Record excerpts

********

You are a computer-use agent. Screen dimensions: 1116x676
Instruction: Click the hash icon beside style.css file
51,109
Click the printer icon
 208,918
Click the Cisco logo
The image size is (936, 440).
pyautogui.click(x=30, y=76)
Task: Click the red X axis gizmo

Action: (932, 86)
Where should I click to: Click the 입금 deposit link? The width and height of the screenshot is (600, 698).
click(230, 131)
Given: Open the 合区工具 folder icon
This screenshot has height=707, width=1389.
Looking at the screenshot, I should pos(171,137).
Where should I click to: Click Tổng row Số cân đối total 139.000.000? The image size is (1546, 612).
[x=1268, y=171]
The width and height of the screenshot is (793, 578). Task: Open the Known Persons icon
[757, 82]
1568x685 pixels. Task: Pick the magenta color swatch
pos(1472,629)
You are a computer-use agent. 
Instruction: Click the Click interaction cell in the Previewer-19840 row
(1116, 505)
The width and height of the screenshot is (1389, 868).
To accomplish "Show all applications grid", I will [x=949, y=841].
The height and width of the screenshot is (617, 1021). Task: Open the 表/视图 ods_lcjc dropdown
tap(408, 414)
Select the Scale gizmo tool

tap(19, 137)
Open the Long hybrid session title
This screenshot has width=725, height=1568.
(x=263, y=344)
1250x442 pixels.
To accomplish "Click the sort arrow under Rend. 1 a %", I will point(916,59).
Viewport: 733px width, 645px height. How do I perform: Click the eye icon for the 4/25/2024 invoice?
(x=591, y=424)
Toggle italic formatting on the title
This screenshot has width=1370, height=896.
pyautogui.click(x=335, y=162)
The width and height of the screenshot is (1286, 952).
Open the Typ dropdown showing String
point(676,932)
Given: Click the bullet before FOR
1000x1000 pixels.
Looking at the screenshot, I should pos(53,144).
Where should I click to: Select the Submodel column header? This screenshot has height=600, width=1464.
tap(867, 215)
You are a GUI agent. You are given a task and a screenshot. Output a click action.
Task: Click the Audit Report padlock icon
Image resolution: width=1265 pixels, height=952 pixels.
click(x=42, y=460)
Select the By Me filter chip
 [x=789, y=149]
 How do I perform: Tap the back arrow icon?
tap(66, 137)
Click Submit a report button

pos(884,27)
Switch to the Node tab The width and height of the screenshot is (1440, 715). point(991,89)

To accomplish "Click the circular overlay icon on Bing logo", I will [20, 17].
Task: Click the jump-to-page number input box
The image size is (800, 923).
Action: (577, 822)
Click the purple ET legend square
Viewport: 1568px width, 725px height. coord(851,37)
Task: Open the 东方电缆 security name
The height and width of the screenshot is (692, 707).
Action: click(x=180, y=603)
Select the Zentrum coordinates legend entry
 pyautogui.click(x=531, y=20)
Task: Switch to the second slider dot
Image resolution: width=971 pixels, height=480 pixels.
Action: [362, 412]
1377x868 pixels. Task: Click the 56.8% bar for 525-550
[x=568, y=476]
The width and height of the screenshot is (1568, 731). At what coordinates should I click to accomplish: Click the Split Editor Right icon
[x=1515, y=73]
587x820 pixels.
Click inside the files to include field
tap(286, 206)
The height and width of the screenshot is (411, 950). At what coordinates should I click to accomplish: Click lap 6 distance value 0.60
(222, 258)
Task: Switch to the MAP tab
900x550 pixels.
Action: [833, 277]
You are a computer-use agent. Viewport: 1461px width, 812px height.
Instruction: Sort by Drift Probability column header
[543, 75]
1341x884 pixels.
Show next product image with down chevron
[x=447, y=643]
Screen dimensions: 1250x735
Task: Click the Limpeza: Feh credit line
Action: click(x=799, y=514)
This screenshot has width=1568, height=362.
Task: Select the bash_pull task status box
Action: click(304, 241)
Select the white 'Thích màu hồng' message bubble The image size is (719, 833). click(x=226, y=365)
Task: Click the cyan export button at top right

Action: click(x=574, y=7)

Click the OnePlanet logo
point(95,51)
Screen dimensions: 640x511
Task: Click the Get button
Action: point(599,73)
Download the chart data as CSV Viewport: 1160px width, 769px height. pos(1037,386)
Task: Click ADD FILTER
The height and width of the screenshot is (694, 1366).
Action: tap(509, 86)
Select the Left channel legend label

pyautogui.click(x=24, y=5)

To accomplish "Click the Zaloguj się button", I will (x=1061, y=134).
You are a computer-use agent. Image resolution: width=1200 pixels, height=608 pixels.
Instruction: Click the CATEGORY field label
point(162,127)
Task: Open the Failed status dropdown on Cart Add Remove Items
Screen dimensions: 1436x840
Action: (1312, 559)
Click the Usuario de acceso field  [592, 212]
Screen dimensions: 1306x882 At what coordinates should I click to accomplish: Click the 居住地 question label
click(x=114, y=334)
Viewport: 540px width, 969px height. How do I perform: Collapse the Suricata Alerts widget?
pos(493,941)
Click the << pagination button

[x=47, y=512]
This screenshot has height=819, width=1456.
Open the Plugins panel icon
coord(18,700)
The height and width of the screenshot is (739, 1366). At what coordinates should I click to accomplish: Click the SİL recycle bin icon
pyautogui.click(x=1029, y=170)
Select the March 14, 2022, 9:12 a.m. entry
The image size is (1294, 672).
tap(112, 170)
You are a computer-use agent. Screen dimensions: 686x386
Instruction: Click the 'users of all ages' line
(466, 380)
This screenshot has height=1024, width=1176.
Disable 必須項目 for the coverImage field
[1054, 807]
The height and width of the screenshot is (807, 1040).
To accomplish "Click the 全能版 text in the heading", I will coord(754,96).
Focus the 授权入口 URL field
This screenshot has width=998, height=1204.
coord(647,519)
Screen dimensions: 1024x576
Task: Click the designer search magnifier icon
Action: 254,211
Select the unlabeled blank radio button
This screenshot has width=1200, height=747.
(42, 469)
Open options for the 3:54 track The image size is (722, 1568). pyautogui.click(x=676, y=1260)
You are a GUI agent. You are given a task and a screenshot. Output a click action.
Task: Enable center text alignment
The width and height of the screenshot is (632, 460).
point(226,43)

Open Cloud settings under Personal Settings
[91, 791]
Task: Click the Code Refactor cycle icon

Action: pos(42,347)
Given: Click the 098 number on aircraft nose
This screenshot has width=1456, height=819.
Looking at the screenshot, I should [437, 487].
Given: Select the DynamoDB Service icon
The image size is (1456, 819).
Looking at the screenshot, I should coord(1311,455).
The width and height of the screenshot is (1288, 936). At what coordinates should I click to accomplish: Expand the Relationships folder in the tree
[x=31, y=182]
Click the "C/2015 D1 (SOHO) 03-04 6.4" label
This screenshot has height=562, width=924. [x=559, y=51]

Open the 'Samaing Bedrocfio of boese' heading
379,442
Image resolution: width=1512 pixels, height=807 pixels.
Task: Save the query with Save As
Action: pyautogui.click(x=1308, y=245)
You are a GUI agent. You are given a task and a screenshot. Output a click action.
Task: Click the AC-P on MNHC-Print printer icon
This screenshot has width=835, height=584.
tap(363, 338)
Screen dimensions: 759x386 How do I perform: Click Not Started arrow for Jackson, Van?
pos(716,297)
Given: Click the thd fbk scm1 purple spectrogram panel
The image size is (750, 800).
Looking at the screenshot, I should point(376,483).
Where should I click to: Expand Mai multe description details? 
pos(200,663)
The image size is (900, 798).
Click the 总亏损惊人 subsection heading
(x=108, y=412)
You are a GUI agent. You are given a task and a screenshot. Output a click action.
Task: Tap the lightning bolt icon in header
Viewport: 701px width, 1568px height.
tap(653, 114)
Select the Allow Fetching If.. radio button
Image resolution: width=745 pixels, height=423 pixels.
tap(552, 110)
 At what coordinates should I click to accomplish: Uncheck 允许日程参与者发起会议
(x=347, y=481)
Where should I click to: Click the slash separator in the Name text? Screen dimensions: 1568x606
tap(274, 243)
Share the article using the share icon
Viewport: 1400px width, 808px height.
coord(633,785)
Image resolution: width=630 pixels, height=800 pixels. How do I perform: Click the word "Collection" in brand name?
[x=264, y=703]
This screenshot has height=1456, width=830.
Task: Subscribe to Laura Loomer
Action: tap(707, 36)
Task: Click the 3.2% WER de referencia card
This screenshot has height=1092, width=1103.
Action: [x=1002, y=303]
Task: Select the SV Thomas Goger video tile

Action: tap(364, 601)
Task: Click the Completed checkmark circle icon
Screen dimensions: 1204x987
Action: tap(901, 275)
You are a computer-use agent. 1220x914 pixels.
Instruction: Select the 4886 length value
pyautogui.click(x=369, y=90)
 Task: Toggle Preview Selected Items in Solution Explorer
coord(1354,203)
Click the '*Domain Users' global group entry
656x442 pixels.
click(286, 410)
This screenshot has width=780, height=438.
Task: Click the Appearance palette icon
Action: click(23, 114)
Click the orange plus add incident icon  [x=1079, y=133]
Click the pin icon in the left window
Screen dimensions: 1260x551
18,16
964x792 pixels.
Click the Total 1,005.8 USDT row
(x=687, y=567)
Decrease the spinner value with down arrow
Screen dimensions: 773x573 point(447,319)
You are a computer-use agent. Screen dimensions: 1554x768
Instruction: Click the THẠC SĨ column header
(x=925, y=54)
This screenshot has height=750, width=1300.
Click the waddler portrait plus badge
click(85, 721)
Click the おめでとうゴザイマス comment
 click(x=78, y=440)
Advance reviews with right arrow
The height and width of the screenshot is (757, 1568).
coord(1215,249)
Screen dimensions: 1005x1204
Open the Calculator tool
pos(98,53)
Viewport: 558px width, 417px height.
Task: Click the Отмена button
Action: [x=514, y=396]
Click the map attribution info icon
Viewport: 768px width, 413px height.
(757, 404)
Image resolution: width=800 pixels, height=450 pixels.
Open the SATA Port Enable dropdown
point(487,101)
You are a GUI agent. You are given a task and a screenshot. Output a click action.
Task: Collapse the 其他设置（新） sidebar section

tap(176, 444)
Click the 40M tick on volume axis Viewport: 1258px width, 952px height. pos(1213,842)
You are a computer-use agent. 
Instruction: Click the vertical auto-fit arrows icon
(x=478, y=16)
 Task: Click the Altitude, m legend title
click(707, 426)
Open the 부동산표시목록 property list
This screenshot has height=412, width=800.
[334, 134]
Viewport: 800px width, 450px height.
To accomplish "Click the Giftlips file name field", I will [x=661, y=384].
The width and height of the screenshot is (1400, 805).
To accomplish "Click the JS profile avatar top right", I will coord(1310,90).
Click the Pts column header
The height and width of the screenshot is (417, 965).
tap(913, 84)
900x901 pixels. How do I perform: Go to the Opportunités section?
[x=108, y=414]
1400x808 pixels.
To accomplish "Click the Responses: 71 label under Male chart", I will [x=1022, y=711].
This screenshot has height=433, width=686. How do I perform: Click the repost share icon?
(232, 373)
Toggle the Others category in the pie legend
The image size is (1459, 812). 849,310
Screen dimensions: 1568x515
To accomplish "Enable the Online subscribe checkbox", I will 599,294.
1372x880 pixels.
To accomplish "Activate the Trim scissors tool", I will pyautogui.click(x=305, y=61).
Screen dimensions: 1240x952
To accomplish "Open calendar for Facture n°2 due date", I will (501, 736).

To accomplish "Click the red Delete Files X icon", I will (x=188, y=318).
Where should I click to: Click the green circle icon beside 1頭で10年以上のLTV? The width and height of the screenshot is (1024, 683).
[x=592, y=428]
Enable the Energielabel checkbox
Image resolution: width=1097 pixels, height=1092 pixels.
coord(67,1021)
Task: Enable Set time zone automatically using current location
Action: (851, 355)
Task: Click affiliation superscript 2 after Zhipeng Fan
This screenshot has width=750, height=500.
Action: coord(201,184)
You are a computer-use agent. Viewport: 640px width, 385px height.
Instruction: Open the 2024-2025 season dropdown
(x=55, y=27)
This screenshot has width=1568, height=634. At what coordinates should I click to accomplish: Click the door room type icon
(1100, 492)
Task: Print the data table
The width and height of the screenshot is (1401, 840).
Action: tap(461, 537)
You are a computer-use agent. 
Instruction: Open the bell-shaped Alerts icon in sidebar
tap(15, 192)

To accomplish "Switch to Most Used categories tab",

********

Given task
Copy out the items word for word, starting at their very first line and ending at the line containing "pos(884,27)", with both of those lines included.

Complete response
You are a computer-use agent. Screen dimensions: 1116x676
Instruction: Click the hash icon beside style.css file
51,109
Click the printer icon
 208,918
Click the Cisco logo
The image size is (936, 440).
pyautogui.click(x=30, y=76)
Task: Click the red X axis gizmo

Action: (932, 86)
Where should I click to: Click the 입금 deposit link? The width and height of the screenshot is (600, 698).
click(230, 131)
Given: Open the 合区工具 folder icon
This screenshot has height=707, width=1389.
Looking at the screenshot, I should pos(171,137).
Where should I click to: Click Tổng row Số cân đối total 139.000.000? The image size is (1546, 612).
[x=1268, y=171]
The width and height of the screenshot is (793, 578). Task: Open the Known Persons icon
[757, 82]
1568x685 pixels. Task: Pick the magenta color swatch
pos(1472,629)
You are a computer-use agent. 
Instruction: Click the Click interaction cell in the Previewer-19840 row
(1116, 505)
The width and height of the screenshot is (1389, 868).
To accomplish "Show all applications grid", I will [x=949, y=841].
The height and width of the screenshot is (617, 1021). Task: Open the 表/视图 ods_lcjc dropdown
tap(408, 414)
Select the Scale gizmo tool

tap(19, 137)
Open the Long hybrid session title
This screenshot has width=725, height=1568.
(x=263, y=344)
1250x442 pixels.
To accomplish "Click the sort arrow under Rend. 1 a %", I will point(916,59).
Viewport: 733px width, 645px height. How do I perform: Click the eye icon for the 4/25/2024 invoice?
(x=591, y=424)
Toggle italic formatting on the title
This screenshot has width=1370, height=896.
pyautogui.click(x=335, y=162)
The width and height of the screenshot is (1286, 952).
Open the Typ dropdown showing String
point(676,932)
Given: Click the bullet before FOR
1000x1000 pixels.
Looking at the screenshot, I should pos(53,144).
Where should I click to: Select the Submodel column header? This screenshot has height=600, width=1464.
tap(867, 215)
You are a GUI agent. You are given a task and a screenshot. Output a click action.
Task: Click the Audit Report padlock icon
Image resolution: width=1265 pixels, height=952 pixels.
click(x=42, y=460)
Select the By Me filter chip
 [x=789, y=149]
 How do I perform: Tap the back arrow icon?
tap(66, 137)
Click Submit a report button

pos(884,27)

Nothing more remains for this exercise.